2. Regulation Does Not Explicitly Prohibit Overhead Storage
Second, you were correct in your Law in Travel post that no federal regulation or internal United Airlines policy excplcity prohibits placing a pet into an overhead bin. While the rules and regulations point toward stowing a pet under the seat in front of you, I see no rules that either mandate storage under the seat or prohibit storage in an overhead bin.
Don’t you think that if it was so self-apparent that pets could not be stored in the overhead bin, someone would have known better and stopped it from occurring?
Thus, the law is not a compelling indictment of the FA. Even so, I don’t believe the FA even knew it was a dog. More on that below.
3. Safety of Other Passengers Come First
Third, the safety of other passengers should always come before that of a pet. Why would the FA ask the lady to place the kennel in the overhead bin if it fit under the seat? Since the mother was traveling with an infant and 13-year-old daughter, we know they were not in an exit row that would have precluded underseat storage.
Consequently, either the passenger was traveling with too many carry-on items or the kennel was too large to fit under the seat. In either case, the FA was correct to intervene. Imagine an emergency landing that required a rapid evacuation. Carry-on baggage protruding into the aisles and blocking egress can make the difference between life and death.
4. FA Not Responsible for Communication Barrier
Fourth, the passenger did not speak English. Although she claims she made clear to the FA it was a dog, I don’t see how this is possible if she was saying “perro” instead of dog. FAs are used to passengers protesting over where to store their carry-on baggage. The FA was simply preparing the cabin for departure and did not understand what the woman was trying to communicate. It is unlikely she closely scrutinized the bag. Rather, she just saw it was sticking out from under the seat and mentioned that it had to be stored.
5. No Motive for Harm
Finally, why would a flight attendant knowingly place a dog in harm’s way? I see no motive for harm. While one passenger claims the FA knew it was a dog, another one claims she had no idea. The FA herself also claims she had no idea. Why are you so quick to dismiss her and the other passenger?

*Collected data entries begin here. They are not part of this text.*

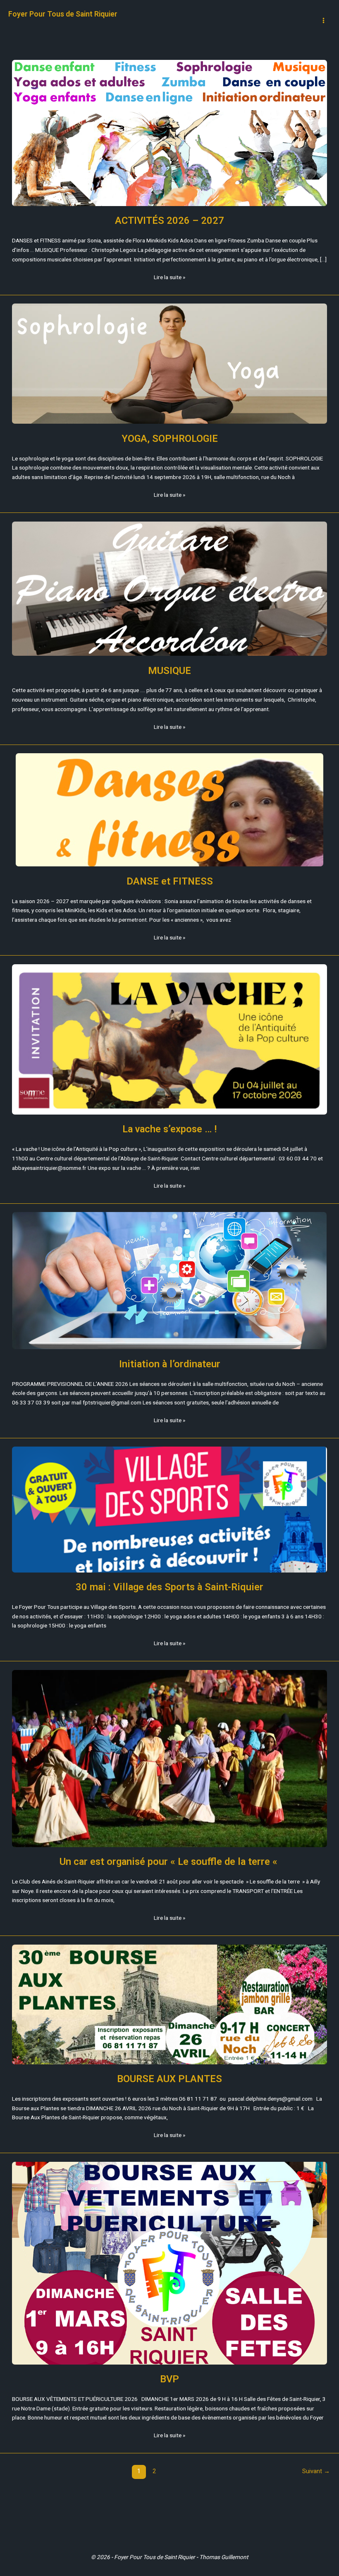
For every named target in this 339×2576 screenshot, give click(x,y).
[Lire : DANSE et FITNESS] (169, 809)
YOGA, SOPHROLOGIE (170, 438)
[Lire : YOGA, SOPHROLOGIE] (169, 364)
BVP (169, 2379)
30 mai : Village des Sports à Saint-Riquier (169, 1587)
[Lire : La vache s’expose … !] (169, 1039)
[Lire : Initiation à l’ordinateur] (169, 1280)
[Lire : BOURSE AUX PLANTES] (169, 2004)
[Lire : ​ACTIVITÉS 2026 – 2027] (169, 133)
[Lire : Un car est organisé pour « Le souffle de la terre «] (169, 1758)
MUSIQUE (169, 670)
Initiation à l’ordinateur (169, 1364)
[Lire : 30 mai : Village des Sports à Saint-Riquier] (169, 1509)
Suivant (316, 2471)
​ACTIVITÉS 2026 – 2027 (169, 220)
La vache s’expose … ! (169, 1129)
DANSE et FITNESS (170, 881)
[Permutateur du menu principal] (323, 20)
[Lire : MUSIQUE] (169, 589)
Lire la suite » (169, 276)
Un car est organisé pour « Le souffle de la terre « (170, 1861)
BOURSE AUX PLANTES (169, 2079)
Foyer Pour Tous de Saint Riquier (62, 14)
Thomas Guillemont (223, 2557)
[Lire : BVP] (169, 2263)
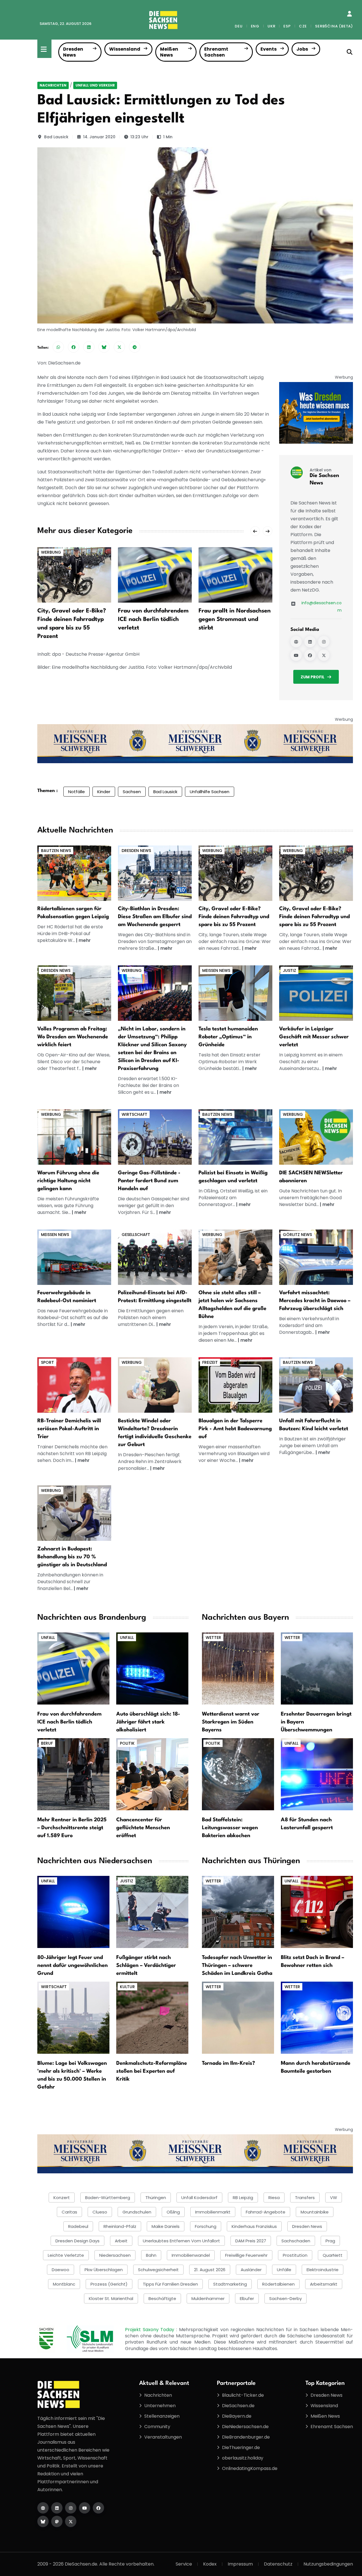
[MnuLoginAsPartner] (349, 14)
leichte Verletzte (66, 2255)
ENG (255, 26)
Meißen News (169, 52)
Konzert (61, 2197)
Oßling (173, 2212)
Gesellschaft (136, 1234)
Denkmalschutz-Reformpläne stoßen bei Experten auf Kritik (151, 2071)
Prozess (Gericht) (109, 2284)
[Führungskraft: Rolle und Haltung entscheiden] (74, 1136)
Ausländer (251, 2270)
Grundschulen (136, 2212)
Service (184, 2564)
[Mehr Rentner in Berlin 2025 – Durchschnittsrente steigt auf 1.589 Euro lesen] (73, 1774)
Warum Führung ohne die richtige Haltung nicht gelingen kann (68, 1180)
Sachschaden (295, 2241)
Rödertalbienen (278, 2284)
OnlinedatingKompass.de (249, 2468)
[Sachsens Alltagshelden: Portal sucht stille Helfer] (235, 1257)
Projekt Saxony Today (150, 2329)
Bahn (151, 2255)
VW (333, 2197)
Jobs (302, 49)
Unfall (48, 1637)
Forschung (205, 2226)
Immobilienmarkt (212, 2212)
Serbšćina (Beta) (334, 26)
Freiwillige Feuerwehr (246, 2255)
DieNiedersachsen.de (245, 2427)
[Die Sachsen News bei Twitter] (323, 655)
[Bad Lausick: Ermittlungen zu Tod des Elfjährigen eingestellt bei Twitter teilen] (119, 347)
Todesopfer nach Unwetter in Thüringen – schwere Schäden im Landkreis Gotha (237, 1965)
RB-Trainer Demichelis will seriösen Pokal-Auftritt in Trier (69, 1428)
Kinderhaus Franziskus (254, 2226)
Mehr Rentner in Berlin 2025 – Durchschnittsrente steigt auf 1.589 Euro (72, 1827)
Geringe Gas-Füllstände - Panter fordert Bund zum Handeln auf (149, 1180)
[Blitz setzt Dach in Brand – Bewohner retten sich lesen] (317, 1911)
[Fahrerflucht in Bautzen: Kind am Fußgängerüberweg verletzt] (316, 1385)
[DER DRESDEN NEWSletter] (316, 412)
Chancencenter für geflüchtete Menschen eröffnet (143, 1827)
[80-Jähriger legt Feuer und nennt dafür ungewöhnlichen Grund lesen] (73, 1911)
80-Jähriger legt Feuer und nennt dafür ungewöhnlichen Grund (72, 1965)
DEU (238, 26)
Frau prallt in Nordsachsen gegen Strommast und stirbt (235, 619)
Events (268, 49)
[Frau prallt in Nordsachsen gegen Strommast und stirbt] (235, 574)
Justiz (289, 970)
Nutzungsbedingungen (328, 2564)
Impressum (240, 2564)
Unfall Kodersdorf (199, 2197)
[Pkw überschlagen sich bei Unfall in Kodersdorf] (316, 1257)
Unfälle (284, 2270)
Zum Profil (312, 677)
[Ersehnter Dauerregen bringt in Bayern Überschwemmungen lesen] (317, 1668)
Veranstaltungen (163, 2437)
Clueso (99, 2212)
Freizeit (210, 1362)
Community (157, 2427)
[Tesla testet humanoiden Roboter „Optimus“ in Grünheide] (235, 993)
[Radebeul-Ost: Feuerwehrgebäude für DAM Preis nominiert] (74, 1257)
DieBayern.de (236, 2416)
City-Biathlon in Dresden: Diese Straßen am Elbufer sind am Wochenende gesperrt (155, 916)
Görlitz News (297, 1234)
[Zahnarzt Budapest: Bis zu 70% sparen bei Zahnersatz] (74, 1512)
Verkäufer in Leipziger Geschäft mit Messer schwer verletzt (314, 1036)
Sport (47, 1362)
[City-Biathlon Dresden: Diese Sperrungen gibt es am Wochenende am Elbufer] (155, 873)
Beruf (47, 1743)
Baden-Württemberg (107, 2197)
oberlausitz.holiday (242, 2458)
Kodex (210, 2564)
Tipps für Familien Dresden (170, 2284)
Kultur (127, 1987)
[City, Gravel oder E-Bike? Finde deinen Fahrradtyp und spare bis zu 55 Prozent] (74, 574)
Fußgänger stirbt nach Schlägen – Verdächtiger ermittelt (146, 1965)
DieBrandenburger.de (246, 2437)
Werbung (51, 552)
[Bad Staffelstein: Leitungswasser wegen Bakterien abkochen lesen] (238, 1774)
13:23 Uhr (139, 137)
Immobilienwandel (191, 2255)
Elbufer (247, 2298)
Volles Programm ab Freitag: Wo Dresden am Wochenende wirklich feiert (72, 1036)
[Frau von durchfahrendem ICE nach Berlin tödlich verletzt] (155, 574)
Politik (127, 1743)
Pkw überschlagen (104, 2270)
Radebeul (78, 2226)
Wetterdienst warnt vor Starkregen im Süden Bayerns (230, 1722)
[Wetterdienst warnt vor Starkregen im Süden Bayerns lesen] (238, 1668)
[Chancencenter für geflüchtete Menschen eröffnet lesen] (152, 1774)
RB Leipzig (243, 2197)
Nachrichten (53, 85)
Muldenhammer (208, 2298)
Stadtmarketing (230, 2284)
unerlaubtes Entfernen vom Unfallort (181, 2241)
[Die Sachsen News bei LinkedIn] (310, 641)
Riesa (274, 2197)
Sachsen (132, 792)
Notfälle (76, 792)
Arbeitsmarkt (323, 2284)
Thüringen (155, 2197)
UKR (271, 26)
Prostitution (295, 2255)
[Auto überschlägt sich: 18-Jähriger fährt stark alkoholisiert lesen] (152, 1668)
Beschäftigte (162, 2298)
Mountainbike (315, 2212)
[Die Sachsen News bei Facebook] (310, 655)
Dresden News (73, 52)
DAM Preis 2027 (250, 2241)
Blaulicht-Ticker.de (243, 2395)
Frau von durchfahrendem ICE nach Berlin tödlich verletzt (153, 619)
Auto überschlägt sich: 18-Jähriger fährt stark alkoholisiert (148, 1722)
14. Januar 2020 (99, 137)
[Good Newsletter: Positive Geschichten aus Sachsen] (316, 1136)
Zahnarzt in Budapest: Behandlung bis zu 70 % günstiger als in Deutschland (72, 1556)
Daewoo (60, 2270)
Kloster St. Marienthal (111, 2298)
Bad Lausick (56, 137)
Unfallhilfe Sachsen (209, 792)
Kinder (103, 792)
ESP (286, 26)
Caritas (69, 2212)
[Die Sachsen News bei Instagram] (323, 641)
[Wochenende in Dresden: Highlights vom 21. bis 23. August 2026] (74, 993)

Her reaction of shock and sorrow after learning of the dead dog is a great indicator of her innocence. I don’t think even the grumpiest United FA would ever want to kill a dog, let alone endanger one.

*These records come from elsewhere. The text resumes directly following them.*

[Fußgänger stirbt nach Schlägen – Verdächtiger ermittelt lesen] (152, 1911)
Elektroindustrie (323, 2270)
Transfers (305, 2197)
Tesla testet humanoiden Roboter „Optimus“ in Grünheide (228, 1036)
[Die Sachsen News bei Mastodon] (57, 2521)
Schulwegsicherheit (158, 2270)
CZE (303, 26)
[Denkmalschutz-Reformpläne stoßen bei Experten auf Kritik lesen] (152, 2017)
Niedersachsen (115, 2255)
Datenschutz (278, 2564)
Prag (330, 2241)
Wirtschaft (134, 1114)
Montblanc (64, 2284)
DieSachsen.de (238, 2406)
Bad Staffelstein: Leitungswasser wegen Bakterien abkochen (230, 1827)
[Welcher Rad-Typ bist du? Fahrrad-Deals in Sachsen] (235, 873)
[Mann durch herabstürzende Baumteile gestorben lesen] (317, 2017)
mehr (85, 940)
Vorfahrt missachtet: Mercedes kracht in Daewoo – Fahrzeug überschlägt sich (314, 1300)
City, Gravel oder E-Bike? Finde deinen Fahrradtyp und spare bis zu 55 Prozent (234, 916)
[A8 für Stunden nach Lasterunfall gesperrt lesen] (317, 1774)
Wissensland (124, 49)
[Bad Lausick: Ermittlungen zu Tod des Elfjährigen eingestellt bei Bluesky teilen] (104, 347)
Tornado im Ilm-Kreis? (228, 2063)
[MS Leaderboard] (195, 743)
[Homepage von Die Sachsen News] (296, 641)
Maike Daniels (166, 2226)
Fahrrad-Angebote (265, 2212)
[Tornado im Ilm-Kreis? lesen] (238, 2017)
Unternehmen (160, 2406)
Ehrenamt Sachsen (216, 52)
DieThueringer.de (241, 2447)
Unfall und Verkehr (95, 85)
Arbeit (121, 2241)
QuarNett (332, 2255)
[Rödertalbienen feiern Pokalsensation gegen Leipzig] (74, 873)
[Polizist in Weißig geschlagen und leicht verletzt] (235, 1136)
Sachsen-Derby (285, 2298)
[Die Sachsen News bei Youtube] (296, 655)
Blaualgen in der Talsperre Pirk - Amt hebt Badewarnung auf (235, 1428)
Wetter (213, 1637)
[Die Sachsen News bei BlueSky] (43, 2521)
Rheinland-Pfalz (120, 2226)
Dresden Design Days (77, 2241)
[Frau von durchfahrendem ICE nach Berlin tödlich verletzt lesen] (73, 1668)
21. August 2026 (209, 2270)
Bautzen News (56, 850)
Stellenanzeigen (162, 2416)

The answer is not about whether the FA is innocent, but rather there is sufficient doubt to conclude she is not guilty. Have I convinced you?
No Anthony, you have not convinced me. I appreciate your attempt and perhaps you will convince others. But I believe in the post-Dao world, many passengers are afraid to ever question a FA. This fear for their own personal safety is not illegitimate. I also think a FA is responsible for communicating safety issues with a passenger, even if it ultimately has to be by charades. Last, I don’t think you can fairly argue this was a matter of safety, since other bags presumably could have been re-adjusted so that the kennel could be placed fully under the seat.
Anyway, what do you think of Anthony’s argument?